SANS、ソフトウェア開発者向けの新たなセキュリティ試験を実施へ

　Secure Programming Council（セキュアプログラミング委員会）は米国時間11月20日、セキュアプログラミングに関する開発者の知識を企業が評価するための標準を提唱した。その目的は、企業のソフトウェアアプリケーションを開発する担当者が、社内の技術者であるか、アウトソーシング先の技術者であるかにかかわらず、あらゆる面でセキュアなソフトウェアアプリケーションを開発するための基本的な知識を有していることを企業が確信できるような状況を生み出すことにある。

　同委員会は6つの標準化イニシアティブにおける最初の成果物として、「Essential Skills for Secure Programmers Using Java/JavaEE（PDFファイル）」（Java/JavaEEを用いるセキュアプログラマーに必要とされる基本的なスキル）を公表した。そして同委員会は今後、CやC++に加えて、.NETで用いられる言語やPHP、Perlのセキュアプログラマーに必要なスキルも公表していく予定である。

　同委員会はJava/JavaEEに関して提唱した標準に対するパブリックコメントを、電子メールで60日間にわたって受け付けている。
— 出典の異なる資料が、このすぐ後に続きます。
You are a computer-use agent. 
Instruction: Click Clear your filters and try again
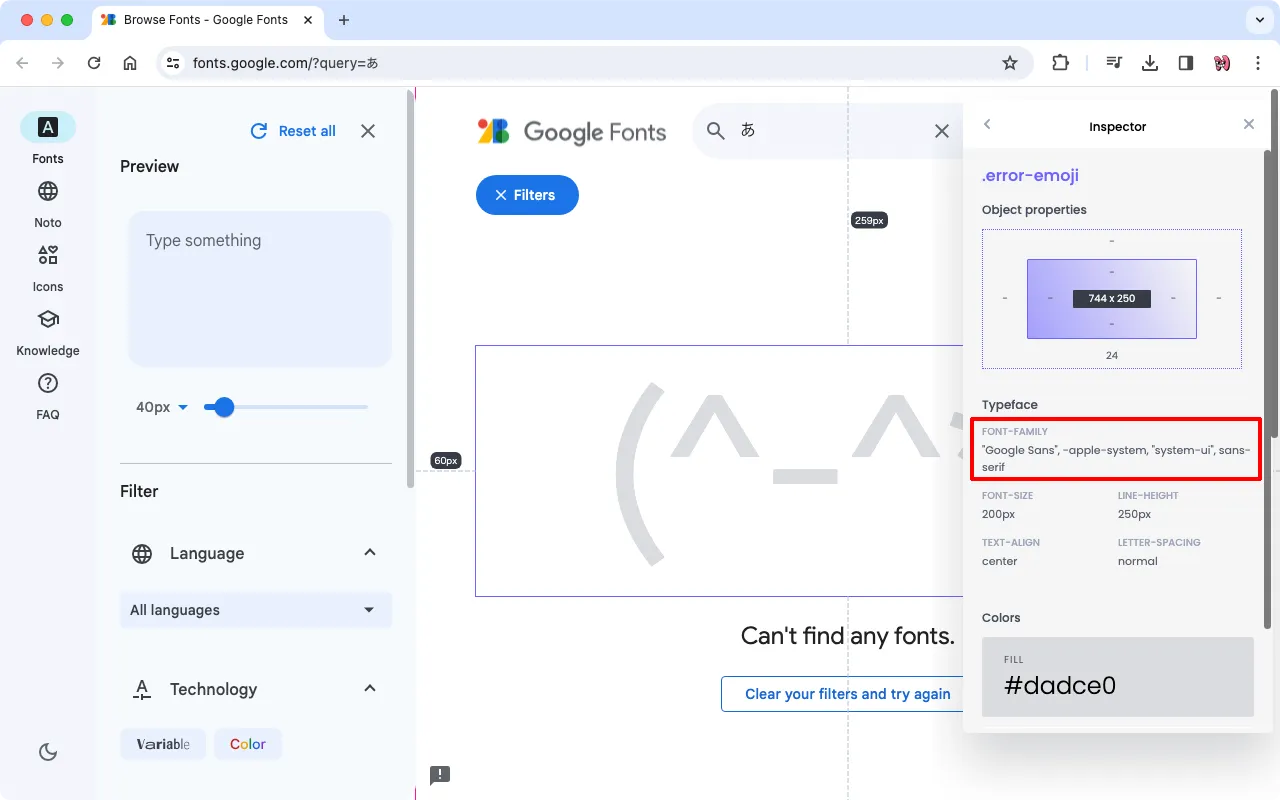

　提案されている試験範囲の中にはデータ処理や認証、セッション管理、アクセス制御が含まれている。例えば、データ処理タスクとして、Javaプログラマーはインタフェースから入力を読み込み、そのデータを正しく検証した後で次の処理に引き渡すプログラムを記述できなければならない。また、プログラマーはクロスサイトスクリプティングやSQLインジェクションといった悪質な攻撃シナリオに関する知識にも精通していなければならない。
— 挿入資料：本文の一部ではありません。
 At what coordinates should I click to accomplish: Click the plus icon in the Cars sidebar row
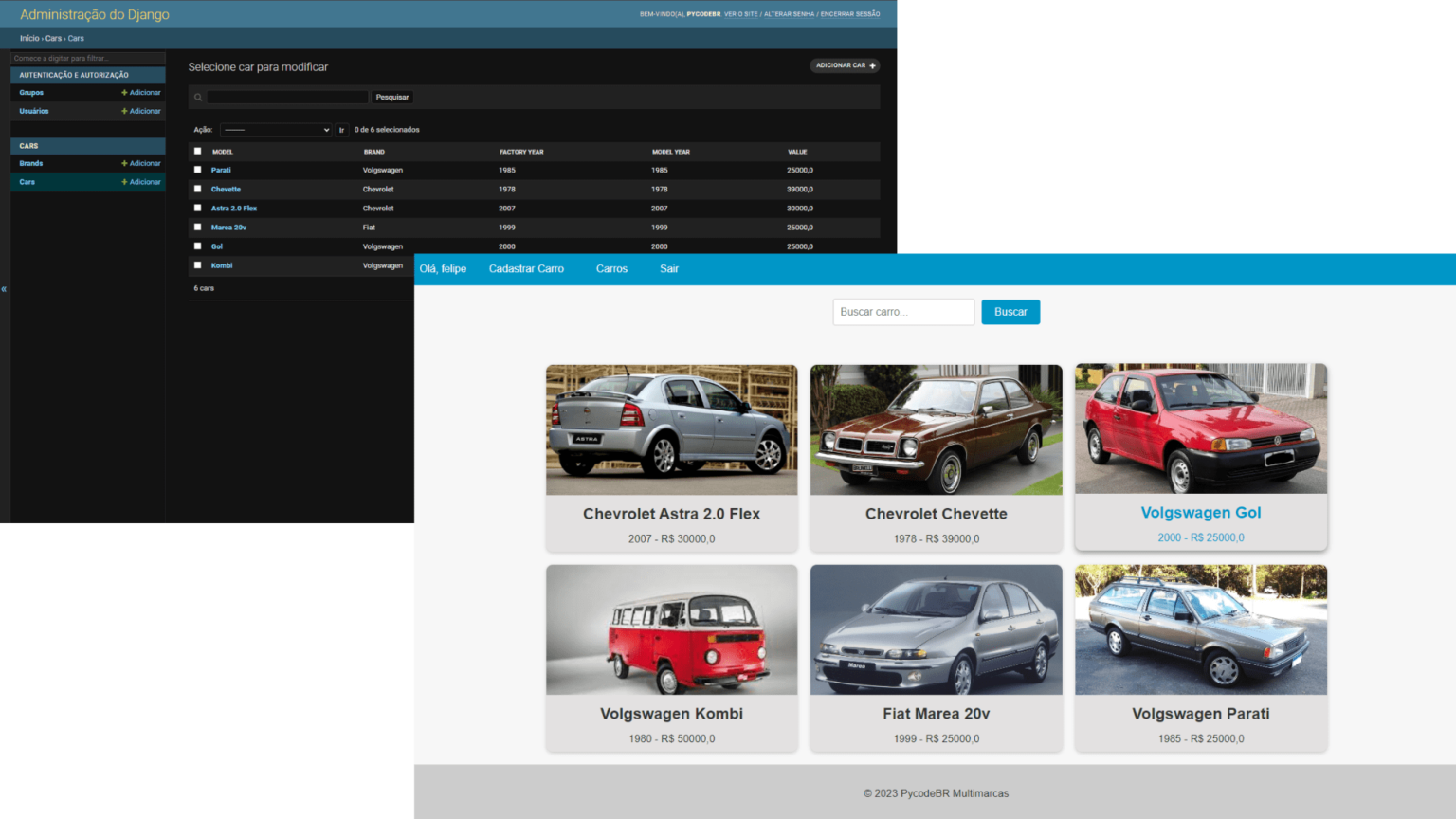(124, 182)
　Ounce Labsの共同創業者であり、同委員会のJavaおよびJavaEE運営委員会のメンバーでもあるRyan Berg氏によると、このスキル試験は開発者に対して、暗号とは何かという知識だけではなく、PKI暗号とその他の暗号形式の違いを理解しているかどうかを問うものとなっているという。
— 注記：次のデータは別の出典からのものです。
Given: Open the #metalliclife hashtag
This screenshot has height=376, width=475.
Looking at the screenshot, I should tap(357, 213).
　SANS InstituteのリサーチディレクターであるAlan Paller氏によると、この標準の策定を支援するために、主に金融サービスや製造業、航空産業、軍事産業、アウトソーシング業界から40を超える企業や政府機関、セキュリティ会社が協力しているという。

　Paller氏は「ある大手金融機関はその開発者らに対して、8月1日までにこの試験に合格しない者はコードに1行たりとも触れられなくなると告げた」と述べ、「金融業界は失うものが最も大きいため、率先して取り組んでいる」と付け加えた。

　試験はSANSによって実施されることになっており、12月5日のロンドンを皮切りに、その後8カ月間で、米国と欧州の都市でも実施されることになっている。

　試験の費用は50ドル〜450ドル。学生から大企業の従業員などが試験の対象となっている。